Not yet 8 a.m. Vacation Man heads to the beach to set up camp for the day. He’s not the first. He has been spurred to action by another Vacation Dad hauling beach gear down the street. Yesterday, he set out after eight and barely found a good spot. Today, while he claims his turf, the procession of Vacation Dads begins, probably spurred on by seeing him. Half a dozen WonderWheelers lumber down the street. Not on the sidewalk, mind you, but down the middle of the street. It is that early. They rumble and creak, piled with chairs and umbrellas and boogie boards.
Toys and towels will come later, with the women and children. But we are hours away from that. Lifeguards won’t report for duty for another two hours. Sleepy-eyed children are still slurping cereal while watching cartoons. Comatose moms nurse their coffee. Early risers are just now coming home from their runs, coffee and even newspapers in hand.
But Vacation Dads are out providing for their families.
A good beach position is important. You want to be juuuuuuust beyond the high tide line, at the crest of the rise of soft, fluffy sand. Not only does this put you in front position, but this is where the breezes are best. For families with young children, this position enables parents to supervise children from their beach chairs. If they are too far back, some parents will still try to supervise their children from their chairs, but their cries of supervision can only be heard by the annoyed adults sitting around them.

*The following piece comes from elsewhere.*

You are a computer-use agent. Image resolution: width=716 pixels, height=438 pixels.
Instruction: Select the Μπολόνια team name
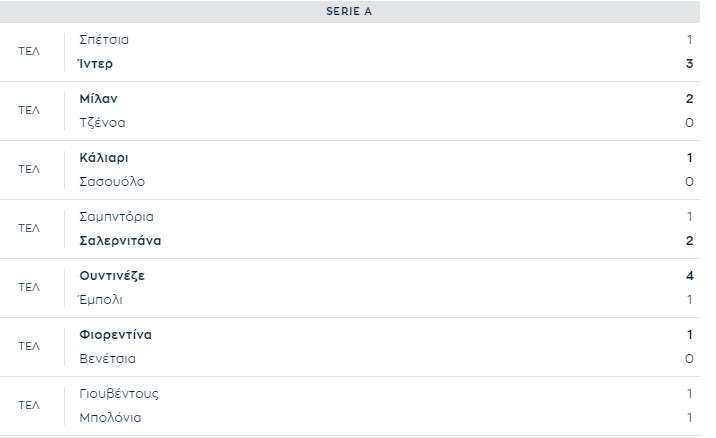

Yesterday, it went something like this. Little Dillon (never saw the boy in my life but I know his name now like I know my own) wanted his cousin/aunt/young female adult person who was used to doing his bidding to come out of the water and tend to him. He is maybe four years old.
“Emma, I need you!…Emma, I need you!…Emma, I need you!” He shouted this over and over and over and over again. Louder and louder and louder. But still, his little voice did not reach Emma, who was rolicking in the waves with other young ladies her age. We (and the couple next to us) could hear him because he was sitting in front of us. Mom was behind us, in her chair.
“Dillon! She can’t hear you!” Yeah, well, Dillon couldn’t hear Mom either. “Dillon! Dillon! Dillon! She can’t hear you!” This went on like a recording on repeat.
Oh. My. Gosh. It was all I could do to stay in my seat. I wanted to tell the mom to get off her butt and talk to the boy quietly. Or tell Dillon to quietly wait for Emma to come out of the water. Or even go into the water myself and tell Emma that Dillon needed her.
No, one does not correct other families at the beach, anymore than one gives unsolicited advice to people being attacked by seagulls while eating. It is, however, perfectly acceptable to laugh when a teenage girl’s cry of “Gack!” is followed by “And this is why I hate the beach!”
Beach rules: Don’t correct other families. Don’t give unsolicited advice. Stake out your spot early.
I don’t know that other beaches adhere to the early stake-out rule. It might be unique to the Cape May neighborhood we frequent, where families rent by the week or month and have routines. It reminds me of Baltimore rowhouse neighborhoods during snowstorms. There is no law that says you can stake out your parking spot with lawn chairs just because you shoveled it out. But woe to the obnoxious neighbor who parks in a spot that someone else shoveled.
Like parking spots after snowstorms, people at our Cape May beach generally accept that the early bird gets the prime location. Even if the early bird won’t sit in it for hours. It’s part of the beach culture here. And astute Vacation Dads pick up on this quickly. Is it a desire to keep the Woman happy? Or is it a testosterone-driven competition? Whichever, with every successive day, the WonderWheeler parade gets an earlier start.
Based on the number of prime spots already taken by 7:45, today’s parade must have started at dawn.